One of the ideas suggested is health courts. I think health courts are as antithetical to healing as traditional litigation. Neither give the patient a voice in the process. Neither promote patient safety, as they are based on secrecy and long delays, missing the opportunity to take the patient's experience forward expeditiously to create improved healthcare. Collaborative law/practices, on the other hand, create the opportunity for expeditious resolution, chosen by and agreed to by the parties, enhanced patient safety, acceptance of responsibility for error, and healing fo all parties, physician and patient alike.

Requiring physicians and hospitals to disclose early, offer apology and compensation is another approach suggested by the Administration. However, that approach has been required by law for some time in several states, including Pennsylvania, where it has been found to be generally ineffective. Can these ethical obligations be legislated? Should they be legislated? Voluntary diclosure programs, such as the one that has existed for ten years at the University of Michigan Medical Center, have been shown to be very effective, lessening litgation to a great extent and lessening payouts associated with errors.

Perhaps the use of colaborative law/practices in medical error situations can be validated and supported through the legislative process. That is my hope.

Monday, January 17, 2011

Arizona statute A.R.S. 12-572 raises the burden of proof in a medical malpractice case against emergency room physicians and on-call medical specialists to clear and convincing evidence, the highest legal standard (burden of proof) in a civil case. This standard makes it very difficult, if not impossible, for an injured patient and/or family member to find an attorney or otherwise pursue a medical malpractice case. The Arizona legislature is now considering raising the burden of proof to clear and convincing against all physicians in Arizona, making it increasingly dfficult to maintain an action against ANY physican in Arizona for malpractice.

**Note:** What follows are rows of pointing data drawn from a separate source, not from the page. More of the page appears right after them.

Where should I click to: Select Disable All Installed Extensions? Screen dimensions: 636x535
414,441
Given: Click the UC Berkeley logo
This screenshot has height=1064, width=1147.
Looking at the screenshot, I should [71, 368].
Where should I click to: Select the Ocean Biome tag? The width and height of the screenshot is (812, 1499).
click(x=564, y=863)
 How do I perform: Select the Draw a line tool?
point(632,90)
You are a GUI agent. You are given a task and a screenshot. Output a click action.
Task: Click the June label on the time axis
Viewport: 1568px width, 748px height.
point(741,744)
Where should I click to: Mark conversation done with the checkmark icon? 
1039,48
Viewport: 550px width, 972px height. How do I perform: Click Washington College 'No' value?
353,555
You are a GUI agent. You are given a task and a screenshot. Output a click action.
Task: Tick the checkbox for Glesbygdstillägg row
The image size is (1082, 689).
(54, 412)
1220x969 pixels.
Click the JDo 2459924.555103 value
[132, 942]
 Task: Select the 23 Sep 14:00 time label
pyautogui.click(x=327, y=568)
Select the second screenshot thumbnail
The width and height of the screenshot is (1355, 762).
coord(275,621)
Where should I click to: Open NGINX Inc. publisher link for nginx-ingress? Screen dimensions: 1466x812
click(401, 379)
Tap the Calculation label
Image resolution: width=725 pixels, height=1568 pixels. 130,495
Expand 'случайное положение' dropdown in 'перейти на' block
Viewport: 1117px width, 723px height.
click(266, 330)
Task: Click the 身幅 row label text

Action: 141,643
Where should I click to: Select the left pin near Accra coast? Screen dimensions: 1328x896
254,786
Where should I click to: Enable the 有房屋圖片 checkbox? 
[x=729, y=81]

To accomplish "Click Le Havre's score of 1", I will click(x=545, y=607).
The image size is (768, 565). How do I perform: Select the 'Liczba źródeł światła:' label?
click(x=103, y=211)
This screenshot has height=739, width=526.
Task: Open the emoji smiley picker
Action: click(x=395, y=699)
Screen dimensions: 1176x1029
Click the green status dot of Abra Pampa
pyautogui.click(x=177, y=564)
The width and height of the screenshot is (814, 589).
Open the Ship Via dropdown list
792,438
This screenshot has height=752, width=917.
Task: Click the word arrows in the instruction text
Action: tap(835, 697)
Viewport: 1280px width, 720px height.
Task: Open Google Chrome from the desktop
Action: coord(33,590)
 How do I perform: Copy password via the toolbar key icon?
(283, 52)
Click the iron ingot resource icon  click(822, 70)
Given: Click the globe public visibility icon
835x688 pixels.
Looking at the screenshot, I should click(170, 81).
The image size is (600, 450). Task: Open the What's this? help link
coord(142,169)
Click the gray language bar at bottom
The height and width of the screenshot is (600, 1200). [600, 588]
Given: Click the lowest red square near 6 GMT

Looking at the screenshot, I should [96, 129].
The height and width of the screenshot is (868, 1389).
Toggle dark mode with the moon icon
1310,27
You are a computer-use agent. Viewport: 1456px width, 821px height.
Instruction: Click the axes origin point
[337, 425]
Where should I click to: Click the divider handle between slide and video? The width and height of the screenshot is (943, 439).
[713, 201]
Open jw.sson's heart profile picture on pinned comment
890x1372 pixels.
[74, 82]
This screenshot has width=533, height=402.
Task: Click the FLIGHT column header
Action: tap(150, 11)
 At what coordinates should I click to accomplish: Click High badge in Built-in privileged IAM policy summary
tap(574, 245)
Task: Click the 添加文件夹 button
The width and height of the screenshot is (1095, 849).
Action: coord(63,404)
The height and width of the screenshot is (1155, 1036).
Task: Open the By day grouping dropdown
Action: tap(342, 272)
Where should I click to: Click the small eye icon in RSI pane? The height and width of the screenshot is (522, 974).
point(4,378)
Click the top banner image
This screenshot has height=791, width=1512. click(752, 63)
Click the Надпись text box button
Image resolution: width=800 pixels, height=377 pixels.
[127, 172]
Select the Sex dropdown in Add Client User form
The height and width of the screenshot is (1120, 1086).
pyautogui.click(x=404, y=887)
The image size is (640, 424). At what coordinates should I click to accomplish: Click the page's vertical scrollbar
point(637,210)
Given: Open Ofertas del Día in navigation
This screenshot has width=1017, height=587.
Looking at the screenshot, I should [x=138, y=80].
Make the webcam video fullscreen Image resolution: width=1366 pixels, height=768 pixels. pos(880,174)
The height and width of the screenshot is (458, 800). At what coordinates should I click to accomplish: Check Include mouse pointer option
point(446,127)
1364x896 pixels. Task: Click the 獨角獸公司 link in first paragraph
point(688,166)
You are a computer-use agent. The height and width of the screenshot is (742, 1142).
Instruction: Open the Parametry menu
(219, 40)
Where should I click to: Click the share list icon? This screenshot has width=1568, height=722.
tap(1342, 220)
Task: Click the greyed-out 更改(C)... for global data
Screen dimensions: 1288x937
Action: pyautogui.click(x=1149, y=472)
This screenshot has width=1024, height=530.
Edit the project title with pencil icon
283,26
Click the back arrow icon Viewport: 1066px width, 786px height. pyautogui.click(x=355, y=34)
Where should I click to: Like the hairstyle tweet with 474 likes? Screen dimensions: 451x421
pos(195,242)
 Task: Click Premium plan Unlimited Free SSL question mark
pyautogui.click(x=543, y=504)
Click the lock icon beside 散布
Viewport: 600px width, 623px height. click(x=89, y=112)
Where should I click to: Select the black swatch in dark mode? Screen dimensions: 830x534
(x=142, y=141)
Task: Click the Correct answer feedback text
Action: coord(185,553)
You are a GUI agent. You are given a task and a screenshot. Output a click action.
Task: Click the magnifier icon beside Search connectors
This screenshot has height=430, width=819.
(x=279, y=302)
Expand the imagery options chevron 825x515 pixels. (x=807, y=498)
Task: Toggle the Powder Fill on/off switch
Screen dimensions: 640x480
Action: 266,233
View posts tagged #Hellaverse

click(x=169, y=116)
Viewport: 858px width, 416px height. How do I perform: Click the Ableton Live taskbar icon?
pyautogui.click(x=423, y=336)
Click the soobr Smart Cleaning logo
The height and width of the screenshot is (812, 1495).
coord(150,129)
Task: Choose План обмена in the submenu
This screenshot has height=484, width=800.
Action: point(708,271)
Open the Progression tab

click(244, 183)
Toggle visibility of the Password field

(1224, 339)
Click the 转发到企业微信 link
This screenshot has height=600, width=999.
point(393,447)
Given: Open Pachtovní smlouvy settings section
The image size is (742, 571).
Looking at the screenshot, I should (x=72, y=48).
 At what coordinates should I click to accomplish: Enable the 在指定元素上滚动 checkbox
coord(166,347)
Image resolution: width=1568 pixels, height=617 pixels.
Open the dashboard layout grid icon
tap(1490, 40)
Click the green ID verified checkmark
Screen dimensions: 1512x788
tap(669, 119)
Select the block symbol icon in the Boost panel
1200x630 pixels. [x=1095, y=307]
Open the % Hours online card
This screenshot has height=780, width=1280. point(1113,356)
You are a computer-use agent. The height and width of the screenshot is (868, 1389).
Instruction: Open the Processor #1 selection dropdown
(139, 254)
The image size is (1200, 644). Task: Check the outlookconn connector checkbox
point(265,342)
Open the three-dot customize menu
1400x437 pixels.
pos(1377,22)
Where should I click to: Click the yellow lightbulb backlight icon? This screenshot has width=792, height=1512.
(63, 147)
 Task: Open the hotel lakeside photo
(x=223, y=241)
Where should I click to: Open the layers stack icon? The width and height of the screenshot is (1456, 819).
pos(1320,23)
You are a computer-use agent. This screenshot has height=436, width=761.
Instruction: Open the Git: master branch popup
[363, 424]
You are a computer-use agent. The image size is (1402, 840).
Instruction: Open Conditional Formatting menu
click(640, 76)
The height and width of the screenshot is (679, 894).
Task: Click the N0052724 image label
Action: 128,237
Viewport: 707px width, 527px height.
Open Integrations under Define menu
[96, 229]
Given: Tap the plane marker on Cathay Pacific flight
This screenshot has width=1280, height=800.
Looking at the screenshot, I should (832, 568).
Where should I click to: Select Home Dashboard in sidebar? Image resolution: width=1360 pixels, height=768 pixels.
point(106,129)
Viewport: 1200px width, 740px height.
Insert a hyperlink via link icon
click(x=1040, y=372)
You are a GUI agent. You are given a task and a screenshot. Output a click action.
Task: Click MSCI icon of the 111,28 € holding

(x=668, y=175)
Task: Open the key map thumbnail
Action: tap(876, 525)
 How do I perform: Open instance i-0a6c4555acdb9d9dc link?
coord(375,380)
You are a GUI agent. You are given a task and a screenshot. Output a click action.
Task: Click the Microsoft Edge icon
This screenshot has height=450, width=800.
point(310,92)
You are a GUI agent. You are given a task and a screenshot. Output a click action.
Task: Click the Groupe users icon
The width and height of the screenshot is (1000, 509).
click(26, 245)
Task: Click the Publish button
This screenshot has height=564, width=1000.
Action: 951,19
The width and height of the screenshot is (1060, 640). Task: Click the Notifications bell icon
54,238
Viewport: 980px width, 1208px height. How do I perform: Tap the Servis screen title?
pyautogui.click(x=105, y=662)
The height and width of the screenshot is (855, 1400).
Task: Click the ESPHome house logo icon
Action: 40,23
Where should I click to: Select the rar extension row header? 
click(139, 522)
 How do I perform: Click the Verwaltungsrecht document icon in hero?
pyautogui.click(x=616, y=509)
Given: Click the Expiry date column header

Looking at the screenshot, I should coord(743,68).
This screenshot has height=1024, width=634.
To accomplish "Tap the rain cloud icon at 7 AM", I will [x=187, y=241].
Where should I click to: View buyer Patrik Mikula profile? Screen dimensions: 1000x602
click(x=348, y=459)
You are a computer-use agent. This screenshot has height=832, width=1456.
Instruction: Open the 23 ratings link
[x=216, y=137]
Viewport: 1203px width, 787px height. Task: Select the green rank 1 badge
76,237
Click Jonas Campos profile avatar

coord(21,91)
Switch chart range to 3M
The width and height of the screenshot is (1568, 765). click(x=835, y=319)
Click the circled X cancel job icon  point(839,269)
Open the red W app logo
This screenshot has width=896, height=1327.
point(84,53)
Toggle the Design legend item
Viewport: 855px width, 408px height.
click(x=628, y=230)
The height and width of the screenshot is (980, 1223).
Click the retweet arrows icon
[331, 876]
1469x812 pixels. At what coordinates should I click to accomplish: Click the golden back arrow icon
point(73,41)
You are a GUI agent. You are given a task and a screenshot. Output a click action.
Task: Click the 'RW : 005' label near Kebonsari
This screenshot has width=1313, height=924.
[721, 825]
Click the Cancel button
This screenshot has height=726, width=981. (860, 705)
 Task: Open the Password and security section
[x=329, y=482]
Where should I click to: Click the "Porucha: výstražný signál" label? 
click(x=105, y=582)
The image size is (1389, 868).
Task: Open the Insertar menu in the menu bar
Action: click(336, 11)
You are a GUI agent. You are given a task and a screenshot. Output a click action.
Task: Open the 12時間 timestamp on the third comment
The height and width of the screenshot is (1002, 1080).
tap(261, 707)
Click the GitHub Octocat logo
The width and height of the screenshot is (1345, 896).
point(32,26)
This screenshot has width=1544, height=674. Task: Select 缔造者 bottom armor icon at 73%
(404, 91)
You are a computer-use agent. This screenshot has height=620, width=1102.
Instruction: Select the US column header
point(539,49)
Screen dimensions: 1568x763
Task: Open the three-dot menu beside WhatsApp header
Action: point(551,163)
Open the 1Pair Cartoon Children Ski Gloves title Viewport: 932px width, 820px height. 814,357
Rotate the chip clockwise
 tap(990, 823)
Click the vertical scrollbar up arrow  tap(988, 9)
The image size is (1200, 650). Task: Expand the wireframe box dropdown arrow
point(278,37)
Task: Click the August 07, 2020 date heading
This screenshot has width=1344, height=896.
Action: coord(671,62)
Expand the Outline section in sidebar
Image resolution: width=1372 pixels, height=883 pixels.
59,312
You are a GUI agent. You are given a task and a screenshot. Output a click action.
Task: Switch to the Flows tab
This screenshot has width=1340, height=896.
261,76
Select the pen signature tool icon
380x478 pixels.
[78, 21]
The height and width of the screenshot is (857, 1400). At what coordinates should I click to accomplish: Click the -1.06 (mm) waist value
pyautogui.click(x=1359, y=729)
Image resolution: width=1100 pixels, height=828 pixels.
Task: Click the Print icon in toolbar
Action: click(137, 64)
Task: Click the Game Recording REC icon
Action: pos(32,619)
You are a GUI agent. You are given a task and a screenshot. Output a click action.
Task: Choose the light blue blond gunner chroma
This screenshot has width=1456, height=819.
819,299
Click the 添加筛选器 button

Assuming the proposed legislation will be considered in legislative hearings, I suggest that the hearings provide the opportunity for testimony regarding the physicians' responsibilities vis a vis their patients. Rather than place another increased burden on injured patients, I suggest addressing the physician's responsibilities regarding informed consent (increasingly, "informed patient choice"), disclosure regarding all aspects of patient care, attention to patient's experiences to improve patient safety, offers of compensation, and apology. In terms of evidence, if a physician establishes that s/he adequately met these responsibilities, when (and if)the burden shifts to the physician, s/he could be entitled to a defense verdict. It is difficult to imagine that physicians would oppose this approach since most of them are doing this already, out of respect for their patients, themselves, and the entire healthcare system.

These hearings would provide a tremendous opportunity for the legislature to take a measured, reasoned approach to the entire topic of medical malpractice. It would also provide the opportunity to consider non-adversarial approaches to medical error situations, including collaborative law/practices, such that litigation becomes less and less a process that injured patients turn to. The process can and has in some sectors become more about healing and less about acrimony. The hearings will provide a forum to discuss all these issues among ALL stakeholders in healthcare. It will provide a look at the entire process: from possible medical error to disclosure, apology, possibilities to improve patient safety, and more.